|the h.r. giger painting used in "frankenchrist"|
what this meant for me was that i found myself suddenly ejected from the left, called a racist and a bad feminist, because i was still persisting in my old-fashioned defense of everyone to air their point of view. at the time, the new right seemingly came into vogue and my comrades in the fight for free speech were neo-nazis and right-wing militia groups. cue nervous sideways glances and sweaty collar. after all, these weren't the people who spoke for me. i didn't want people to think that i agreed with them, but i did think that they had the same right to speak as everyone else, so i gulped and spent a lot of time repeated voltaire's [or is it?]overused maxim : "i disagree with what you say, but i will defend to the death your right to say it." after all, it was a valid debate and it was evident that this movement had a small but dedicated audience.
|standard response to "political correctness"|
flash forward twenty years and the playing field is very different. there are comparatively few conflicts over freedom of speech that truly take hold in the public imagination. but they do still occasionally crop up, like the case of guy earle here in canada, who this past week was fined $15,000 for impinging on the human rights of lorna pardy over insults leveled at her and her partner [another word the became popular with "political correctness"] on the basis of their gender and sexual orientation.
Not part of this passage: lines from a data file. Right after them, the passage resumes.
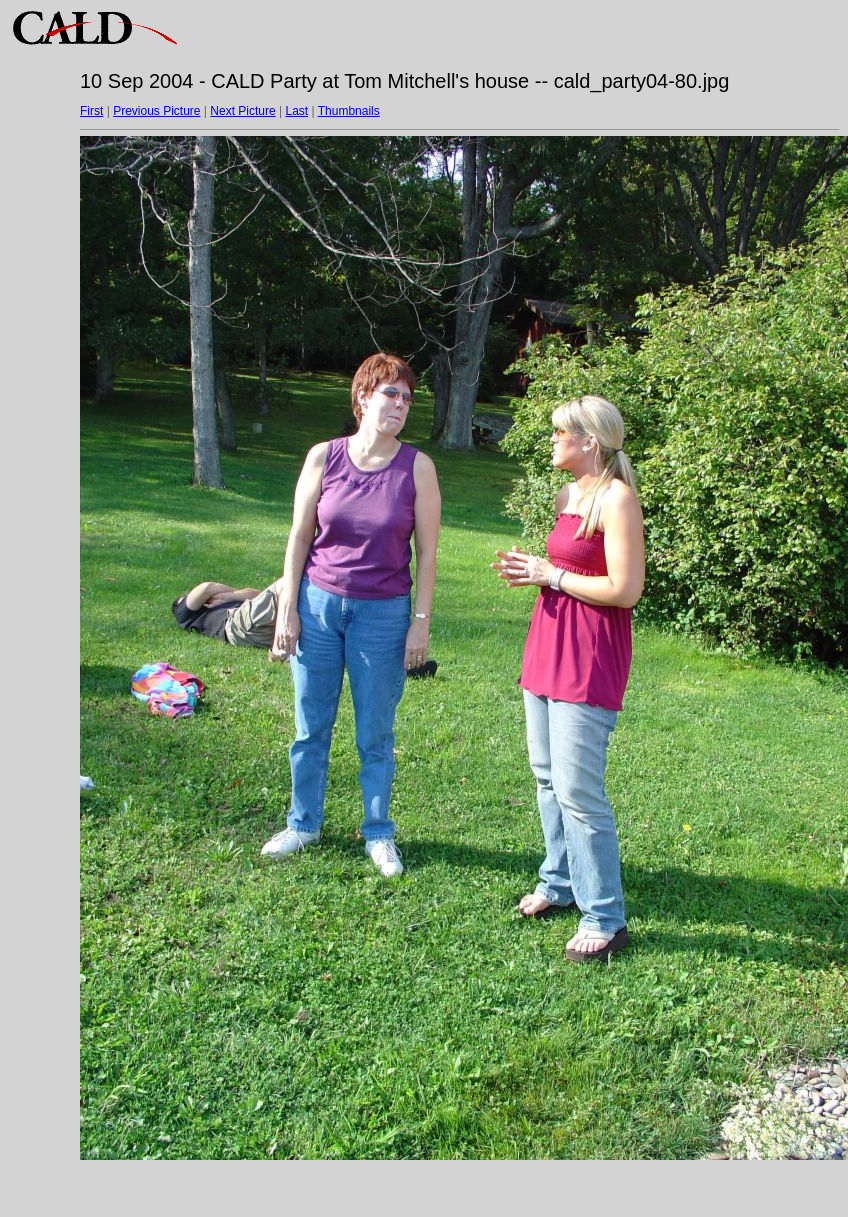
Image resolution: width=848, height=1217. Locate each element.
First (91, 111)
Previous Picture (156, 111)
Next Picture (242, 111)
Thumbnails (349, 111)
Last (296, 111)
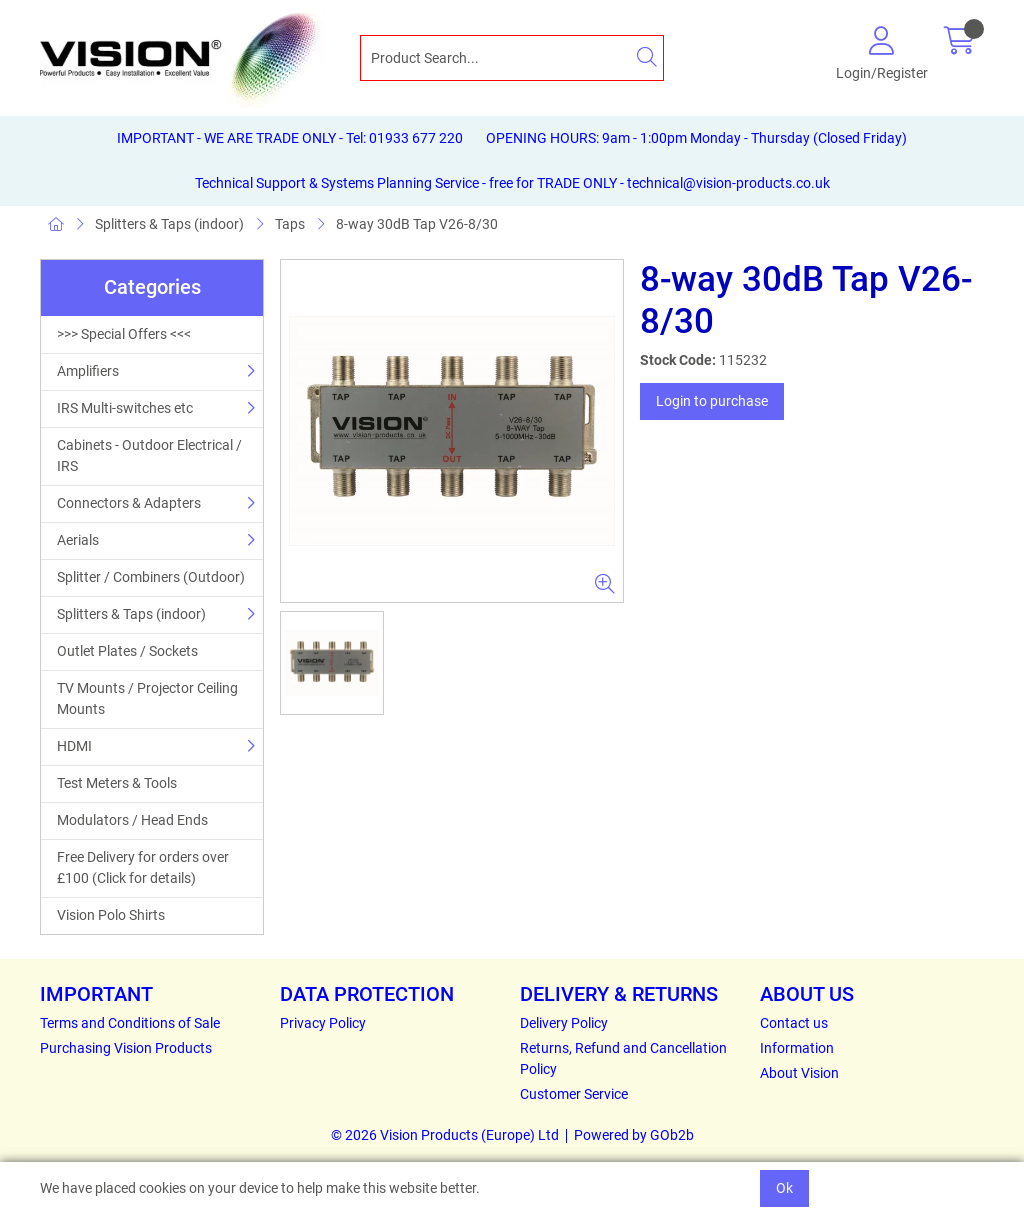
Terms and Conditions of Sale (130, 1023)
to give a brief summation of the case, i'll point readers toward this interview with earle, where he gives his version of events and this blog, which has been following the case closely from an opposing point of view and to the human rights' tribunal's decision against earle.
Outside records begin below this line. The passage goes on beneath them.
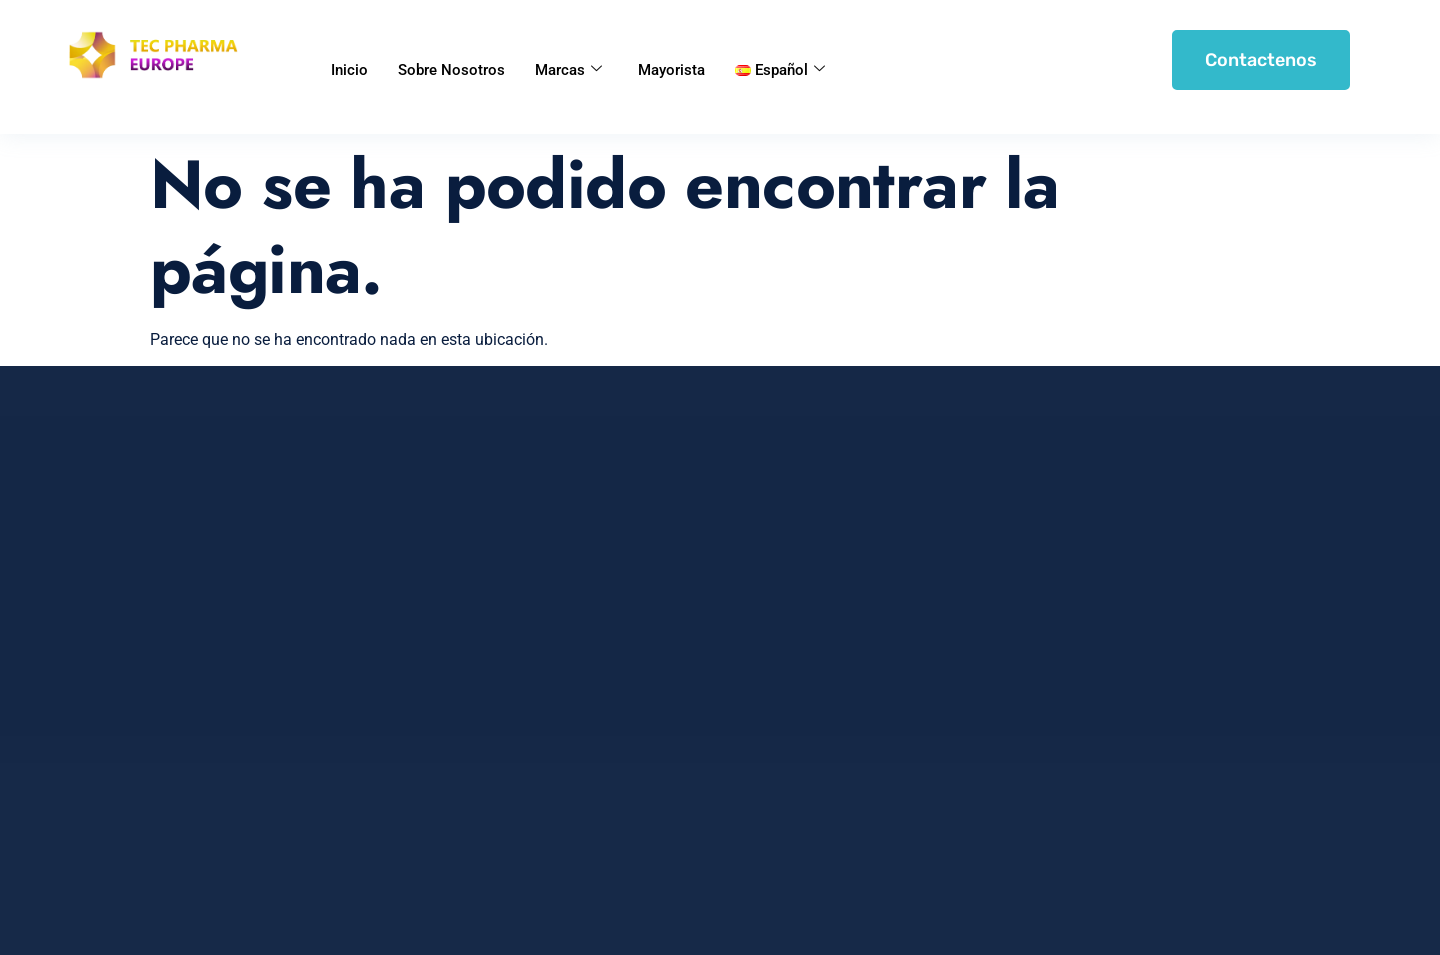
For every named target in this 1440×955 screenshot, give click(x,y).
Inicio (349, 70)
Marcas (568, 70)
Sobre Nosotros (451, 70)
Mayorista (671, 70)
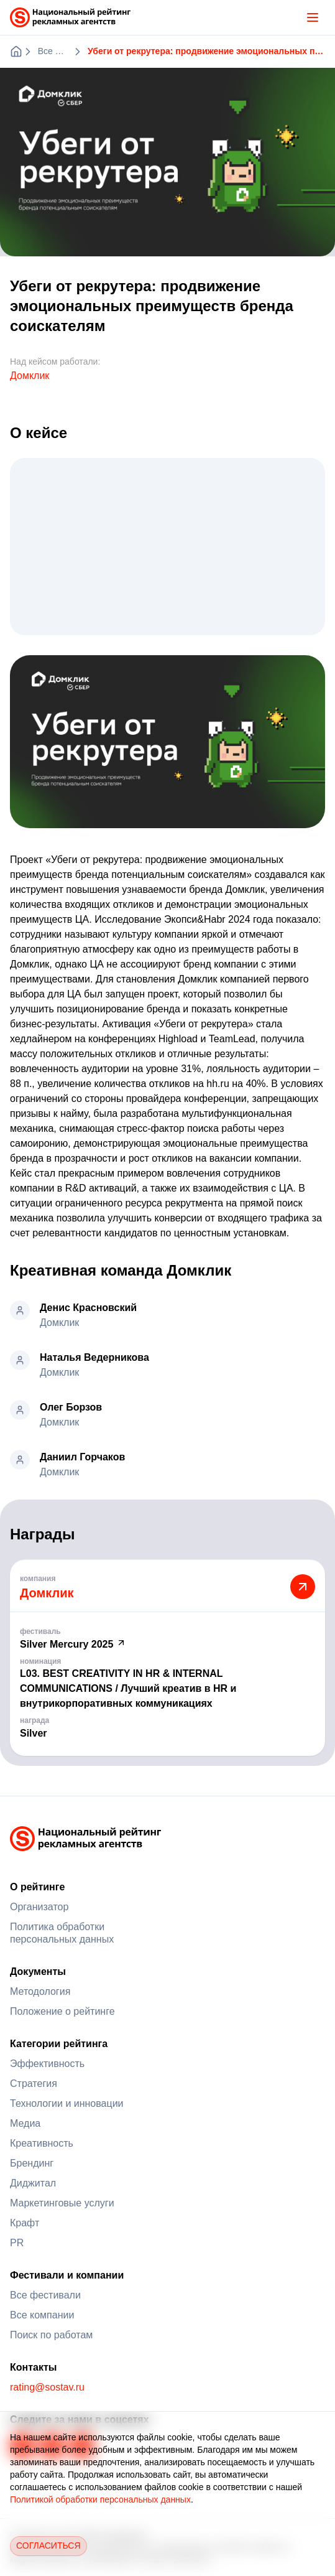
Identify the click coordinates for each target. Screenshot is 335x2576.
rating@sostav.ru (47, 2387)
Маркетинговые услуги (62, 2203)
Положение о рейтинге (62, 2011)
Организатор (39, 1907)
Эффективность (47, 2063)
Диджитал (33, 2183)
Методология (40, 1991)
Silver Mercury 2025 (73, 1644)
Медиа (25, 2123)
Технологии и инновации (67, 2103)
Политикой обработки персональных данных (100, 2499)
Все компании (42, 2315)
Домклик (29, 375)
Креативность (41, 2143)
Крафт (24, 2223)
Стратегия (33, 2083)
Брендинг (31, 2163)
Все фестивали (45, 2295)
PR (17, 2243)
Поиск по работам (51, 2335)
now, i will caution that virtually all of the facts in the case are in dispute- who started it, what the cause was, what happened off-stage after the initial verbal exchange, etc., so i'm going to limit myself to discussing only the parts on which everyone seems to agree: that earle insulted pardy from the stage and that those insults were mostly driven by her gender and sexual orientation. earle has claimed that what he said should be protected as free speech, whereas pardy filed a claim against him on the basis that he had assaulted her human rights with what he said.
|the new face of the oppressed?|
so being a proponent of free speech and seeing the general value of comedy as a specific form of language, i'm inclined to agree with earle on principle. except for one thing. what he said is in absolutely no way pushing the boundaries of speech. far from forging new ground, he used the opportunity to repeat the sort of insults that have been leveled at women and homosexuals since people have been aware of their existence. you're only lesbians because no man would fuck you? wow, never heard that one before. shut this woman up and stuff a cock in her mouth? the originality just doesn't stop. now, free speech has become about the rights of the traditionally dominant cultural group to advocate the oppression of the traditionally oppressed.
returning for a moment to the case of the militias and neo-nazis, or, to use a more timely example, the reprehensible actions of the westboro baptist church, the one redeeming thing about them is that they at least believe in what they're saying. you might hate it, but it's genuine. earle isn't even that. he's said since the incident in 2007 that he isn't sexist or homophobic. so, if we take him at his word, what he said doesn't even have any deeper meaning for him. all of a sudden, free speech is about the right of someone to shoot their mouth off and to make disenfranchised groups a target of ridicule and hatred just for the hell of it. and what kills me is that i agree that such instances to constitute free speech.
i chose this case to illustrate my point because i think it's increasingly characteristic of where battles over free speech are going. far from pushing the envelope or expanding horizons, freedom of speech now denotes our collective ability to fill the air with verbal pollution- insults, taunts, ignorance, xenophobia- until the pollutants effectively drown out anything meaningful that's being said.
i am still unwavering in my support for free speech. even though it's been a long time since that belief has made me feel that glow of pride at being a strong, principled person, it's close to my heart and, in defiance of logic, it's become even more entrenched with time. but at the same time, i think i'd like to start a movement defending the right of people to just shut the fuck up.